Electron-Withdrawing Group in Covalent Organic Frameworks Induced Separated Redox Centers Toward Enhanced Overall H2O2 Photosynthesis in Pure Water

Abstract

Conventional hydrogen peroxide (H2O2) production is energy-intensive and environmentally burdensome. Photocatalytic synthesis using covalent organic frameworks (COFs) offers a sustainable alternative. This work introduces sulfone groups into COFs via [4+2] imine/alkene annulation to enhance photocatalytic H2O2 production from water and oxygen under visible light irradiation.
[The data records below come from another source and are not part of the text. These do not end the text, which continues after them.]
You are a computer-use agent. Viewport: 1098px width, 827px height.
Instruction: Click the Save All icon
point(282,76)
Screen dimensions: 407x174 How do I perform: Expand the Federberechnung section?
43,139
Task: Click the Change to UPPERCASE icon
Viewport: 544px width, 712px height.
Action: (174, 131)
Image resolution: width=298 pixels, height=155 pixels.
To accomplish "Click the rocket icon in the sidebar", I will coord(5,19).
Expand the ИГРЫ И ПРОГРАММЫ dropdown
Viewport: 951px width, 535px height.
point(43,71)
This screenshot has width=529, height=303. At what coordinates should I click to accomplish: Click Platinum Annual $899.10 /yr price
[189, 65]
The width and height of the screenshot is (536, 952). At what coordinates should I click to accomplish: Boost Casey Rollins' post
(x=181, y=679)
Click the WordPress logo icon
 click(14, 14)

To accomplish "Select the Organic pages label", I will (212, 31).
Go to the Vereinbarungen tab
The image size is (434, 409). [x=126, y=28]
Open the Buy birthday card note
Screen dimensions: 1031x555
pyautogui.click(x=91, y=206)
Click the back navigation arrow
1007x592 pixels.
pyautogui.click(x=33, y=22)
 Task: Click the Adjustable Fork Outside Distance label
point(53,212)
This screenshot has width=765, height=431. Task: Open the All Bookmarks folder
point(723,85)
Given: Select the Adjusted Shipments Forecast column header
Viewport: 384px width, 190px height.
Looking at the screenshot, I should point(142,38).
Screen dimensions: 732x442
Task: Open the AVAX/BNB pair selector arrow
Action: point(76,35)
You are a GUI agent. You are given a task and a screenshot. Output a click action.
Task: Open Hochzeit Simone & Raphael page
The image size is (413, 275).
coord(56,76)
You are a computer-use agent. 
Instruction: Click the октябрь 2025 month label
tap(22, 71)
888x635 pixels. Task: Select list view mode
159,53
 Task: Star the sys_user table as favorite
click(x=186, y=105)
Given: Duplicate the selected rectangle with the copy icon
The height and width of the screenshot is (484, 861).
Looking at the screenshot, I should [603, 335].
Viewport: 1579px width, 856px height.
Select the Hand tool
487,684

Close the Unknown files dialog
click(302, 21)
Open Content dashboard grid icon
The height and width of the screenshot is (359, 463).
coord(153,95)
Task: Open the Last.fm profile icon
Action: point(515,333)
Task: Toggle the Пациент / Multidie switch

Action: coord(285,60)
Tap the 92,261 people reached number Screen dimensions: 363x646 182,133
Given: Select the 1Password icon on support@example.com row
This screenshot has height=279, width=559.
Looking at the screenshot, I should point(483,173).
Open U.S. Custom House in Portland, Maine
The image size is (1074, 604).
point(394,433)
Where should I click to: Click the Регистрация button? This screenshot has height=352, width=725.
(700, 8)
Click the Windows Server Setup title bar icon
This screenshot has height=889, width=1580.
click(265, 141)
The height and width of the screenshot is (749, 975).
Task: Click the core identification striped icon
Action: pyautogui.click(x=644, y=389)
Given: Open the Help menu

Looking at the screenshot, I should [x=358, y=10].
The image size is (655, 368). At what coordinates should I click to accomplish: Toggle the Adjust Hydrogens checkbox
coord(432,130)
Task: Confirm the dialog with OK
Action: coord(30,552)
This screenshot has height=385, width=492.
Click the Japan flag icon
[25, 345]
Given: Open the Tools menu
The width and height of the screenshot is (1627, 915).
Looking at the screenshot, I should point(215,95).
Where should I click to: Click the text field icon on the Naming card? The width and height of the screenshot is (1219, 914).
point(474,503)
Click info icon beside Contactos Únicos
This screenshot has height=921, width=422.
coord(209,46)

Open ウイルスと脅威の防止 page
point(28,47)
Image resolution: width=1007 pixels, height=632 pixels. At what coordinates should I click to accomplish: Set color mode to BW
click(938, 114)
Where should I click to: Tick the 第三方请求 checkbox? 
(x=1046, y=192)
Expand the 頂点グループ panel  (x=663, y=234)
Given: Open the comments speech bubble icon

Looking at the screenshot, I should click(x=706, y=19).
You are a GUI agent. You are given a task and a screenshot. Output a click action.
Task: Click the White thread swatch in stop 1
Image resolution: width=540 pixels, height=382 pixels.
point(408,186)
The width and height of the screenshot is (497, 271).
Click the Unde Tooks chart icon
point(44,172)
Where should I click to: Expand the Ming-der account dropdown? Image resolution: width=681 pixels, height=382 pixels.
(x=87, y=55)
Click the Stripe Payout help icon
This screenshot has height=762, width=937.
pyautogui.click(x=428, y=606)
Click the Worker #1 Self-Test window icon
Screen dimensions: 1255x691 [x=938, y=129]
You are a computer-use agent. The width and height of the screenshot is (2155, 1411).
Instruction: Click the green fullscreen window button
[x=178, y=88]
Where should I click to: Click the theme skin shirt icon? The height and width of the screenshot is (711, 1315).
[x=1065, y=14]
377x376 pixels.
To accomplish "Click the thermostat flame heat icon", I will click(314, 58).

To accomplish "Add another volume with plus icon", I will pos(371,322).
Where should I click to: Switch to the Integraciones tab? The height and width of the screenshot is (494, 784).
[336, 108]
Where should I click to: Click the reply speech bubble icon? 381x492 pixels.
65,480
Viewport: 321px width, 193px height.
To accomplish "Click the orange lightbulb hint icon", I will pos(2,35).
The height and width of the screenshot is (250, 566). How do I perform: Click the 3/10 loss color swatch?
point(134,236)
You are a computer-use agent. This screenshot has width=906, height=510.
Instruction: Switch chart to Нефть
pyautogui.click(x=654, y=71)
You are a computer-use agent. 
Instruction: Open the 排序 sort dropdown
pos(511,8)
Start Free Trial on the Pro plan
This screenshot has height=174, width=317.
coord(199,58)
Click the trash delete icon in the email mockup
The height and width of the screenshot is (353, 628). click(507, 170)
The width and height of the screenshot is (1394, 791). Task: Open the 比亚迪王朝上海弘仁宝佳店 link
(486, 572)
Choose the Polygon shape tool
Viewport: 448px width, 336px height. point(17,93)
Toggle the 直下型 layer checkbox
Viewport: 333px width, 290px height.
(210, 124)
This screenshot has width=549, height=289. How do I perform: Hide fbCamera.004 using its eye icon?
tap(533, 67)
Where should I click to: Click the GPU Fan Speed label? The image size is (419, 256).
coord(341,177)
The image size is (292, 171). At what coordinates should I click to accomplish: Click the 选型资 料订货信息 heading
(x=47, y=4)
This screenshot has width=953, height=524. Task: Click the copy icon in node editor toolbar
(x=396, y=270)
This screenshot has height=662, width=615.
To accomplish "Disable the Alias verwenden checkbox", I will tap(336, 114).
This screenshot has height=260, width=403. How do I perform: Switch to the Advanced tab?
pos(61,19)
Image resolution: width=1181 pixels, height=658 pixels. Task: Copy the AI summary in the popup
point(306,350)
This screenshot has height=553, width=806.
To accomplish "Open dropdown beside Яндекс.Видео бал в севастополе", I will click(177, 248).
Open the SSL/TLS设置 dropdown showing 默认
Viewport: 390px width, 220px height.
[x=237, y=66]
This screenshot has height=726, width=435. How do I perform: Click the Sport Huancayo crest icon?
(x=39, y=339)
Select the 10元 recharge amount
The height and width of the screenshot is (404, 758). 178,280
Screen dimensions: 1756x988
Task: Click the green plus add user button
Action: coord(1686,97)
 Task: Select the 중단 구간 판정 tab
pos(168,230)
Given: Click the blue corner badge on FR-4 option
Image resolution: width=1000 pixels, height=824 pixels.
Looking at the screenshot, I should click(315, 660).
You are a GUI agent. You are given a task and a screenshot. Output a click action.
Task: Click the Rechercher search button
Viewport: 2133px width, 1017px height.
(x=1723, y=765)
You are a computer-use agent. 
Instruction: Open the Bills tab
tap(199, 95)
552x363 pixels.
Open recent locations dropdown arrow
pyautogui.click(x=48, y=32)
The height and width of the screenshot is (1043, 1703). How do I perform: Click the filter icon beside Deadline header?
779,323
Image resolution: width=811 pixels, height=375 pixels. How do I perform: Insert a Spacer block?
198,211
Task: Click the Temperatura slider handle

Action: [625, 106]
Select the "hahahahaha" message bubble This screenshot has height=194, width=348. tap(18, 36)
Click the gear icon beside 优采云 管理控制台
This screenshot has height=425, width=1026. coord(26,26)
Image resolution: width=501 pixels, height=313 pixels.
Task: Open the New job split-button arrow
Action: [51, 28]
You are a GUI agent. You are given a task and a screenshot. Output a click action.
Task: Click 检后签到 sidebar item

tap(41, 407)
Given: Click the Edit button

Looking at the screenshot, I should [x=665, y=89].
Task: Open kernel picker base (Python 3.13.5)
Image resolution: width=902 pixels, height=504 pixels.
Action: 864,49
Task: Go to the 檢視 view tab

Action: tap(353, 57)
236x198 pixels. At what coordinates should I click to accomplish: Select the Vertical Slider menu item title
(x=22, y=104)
The sulfone-modified S-PT-PB-COF achieves a remarkable H2O2 generation rate of 4794 μmol g-1 h-1, which is 2.2 times higher than that of the unmodified PT-PB-COF and significantly outperforms other control COFs (PB-PB-COF, S-PB-PB-COF). Comprehensive characterizations confirm the successful incorporation of sulfones in the COF structure. The sulfone group enhances the photocatalytic performance of COFs by improving charge separation and reducing recombination, as evidenced by photoelectrochemical and time-resolved fluorescence data. The presence of sulfone in COFs also significantly lowers the energy barrier (0.63 eV) for the rate-determining *OO formation step in the oxygen reduction reaction (ORR), as revealed by density functional theory calculations. Furthermore, sulfone introduction creates spatially separated redox centers for efficient water oxidation and ORR. Quenching experiments and in situ DRIFT spectroscopy confirm a two-step, 1e- ORR pathway involving ·O2- intermediates. This study demonstrates sulfone functionalization as an effective strategy for designing high-performance COF photocatalysts for sustainable H2O2 synthesis.